I was working on a heuristic where I modify an ILP within a loop and solve it for a certain iterations. As of now, within the loop, I build the model repeatedly during each iteration which is costing me more time. Is there a possibility to not repeatedly build the model while modifying the model and decrementing the timelimit to solve it within the loop? A simple pseudocode below intended to illustrate what I’m trying to do.
f = 10
for i in 1:10
m = build_ILP(instance, parameters)
@constraint(m.model, x + y <= 10*f)
solve(m.model)
f -= 1
end
You can modify a JuMP model by adding additional constraints: just call @constraint again. Similarly, to modify the time limit, just call set_time_limit_sec again.

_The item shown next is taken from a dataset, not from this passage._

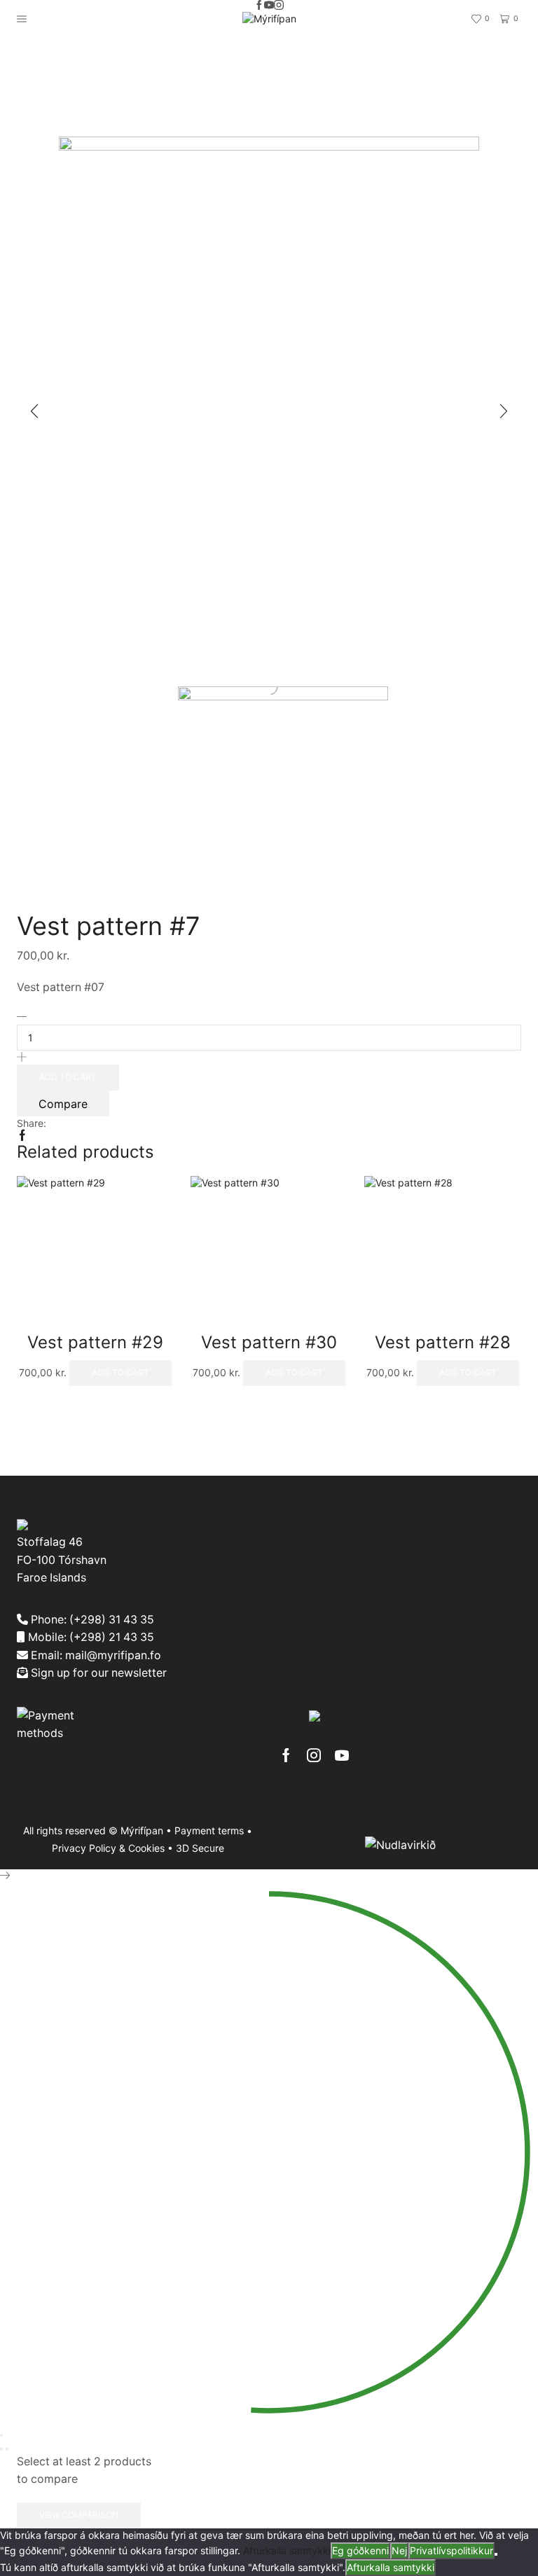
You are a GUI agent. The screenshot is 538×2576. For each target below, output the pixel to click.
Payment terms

Option 1: look up the variables in m.model:
m = build_ILP(instance, parameters)
model = m.model
x = model[:x]
y = model[:y]
f = 1
for i in 1:10
set_time_limit_sec(model, 10 - i)
@constraint(mmodel, x + y <= 10 * f)
optimize!(model)
f -= 1
end
Option 2: return the variables from the build_ILP function:
model, x, y = build_ILP(instance, parameters)
for f in 10:-1:1
set_time_limit_sec(model, f)
@constraint(mmodel, x + y <= 10 * f)
optimize!(model)
end
Thanks a lot @odow. But since some of my previous implementation is still using JuMP v0.18, could you please let me know how to replicate this in JuMP v0.18?